» WHAT YOU HAVE TO DO: Print every line of the data below verbatim, but omit the pictures.

» INFORMATION GIVEN:
· · · ·
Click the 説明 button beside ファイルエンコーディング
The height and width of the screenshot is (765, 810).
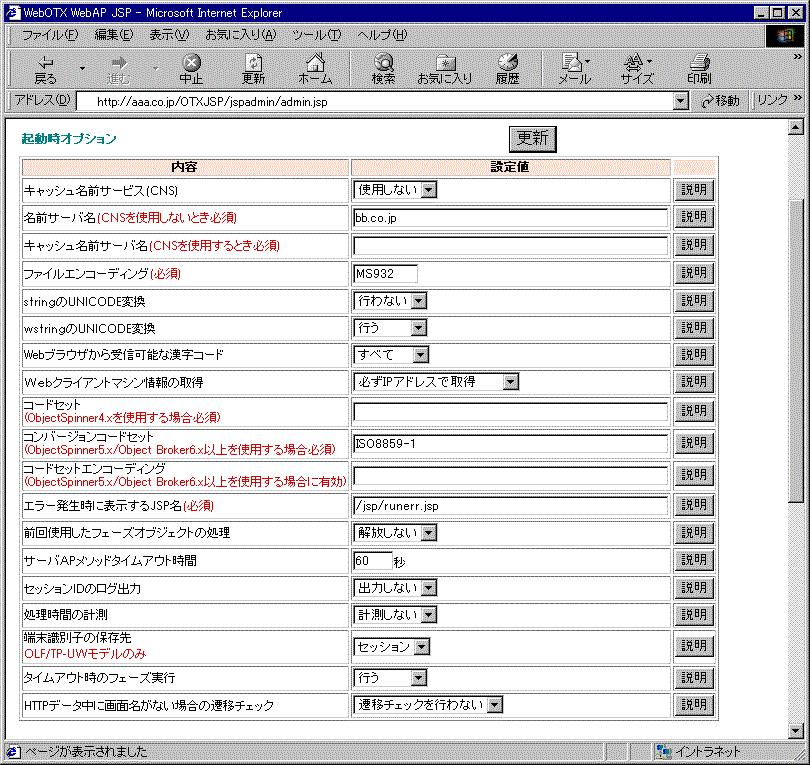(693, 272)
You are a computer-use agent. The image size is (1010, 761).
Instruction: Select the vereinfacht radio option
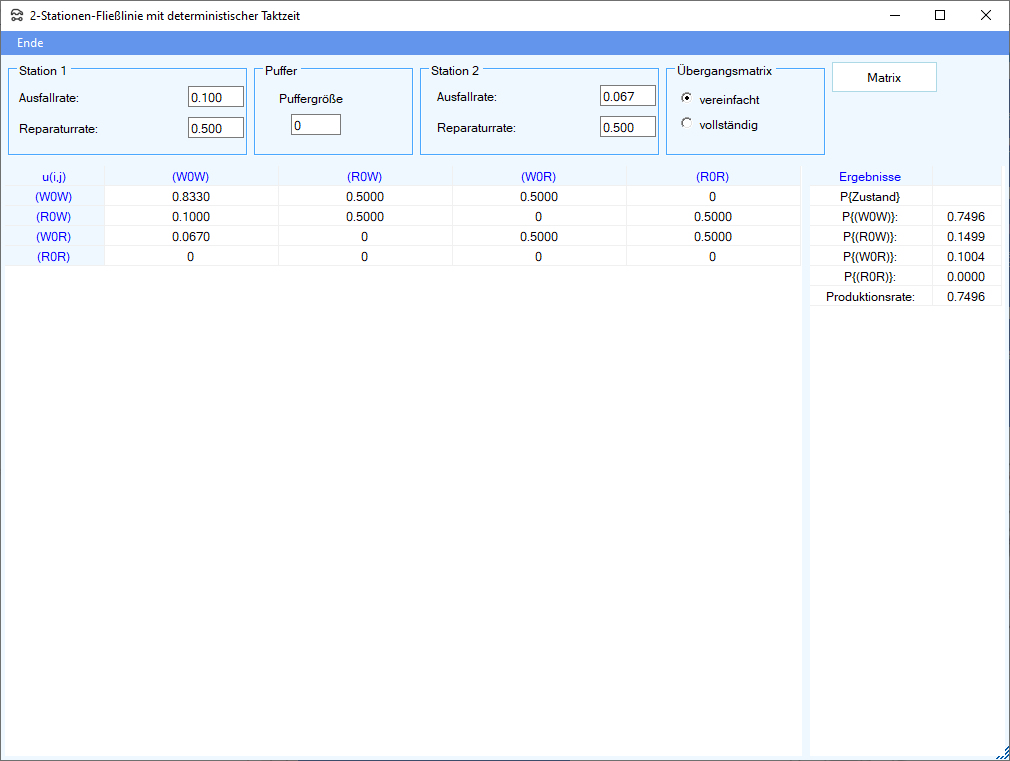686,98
· · · ·
» ANSWER BELOW:
Click the 説明 button beside ファイルエンコーディング
The height and width of the screenshot is (765, 810).
(693, 272)
You are a computer-use agent. The image size is (1010, 761).
Instruction: Select the vereinfacht radio option
686,98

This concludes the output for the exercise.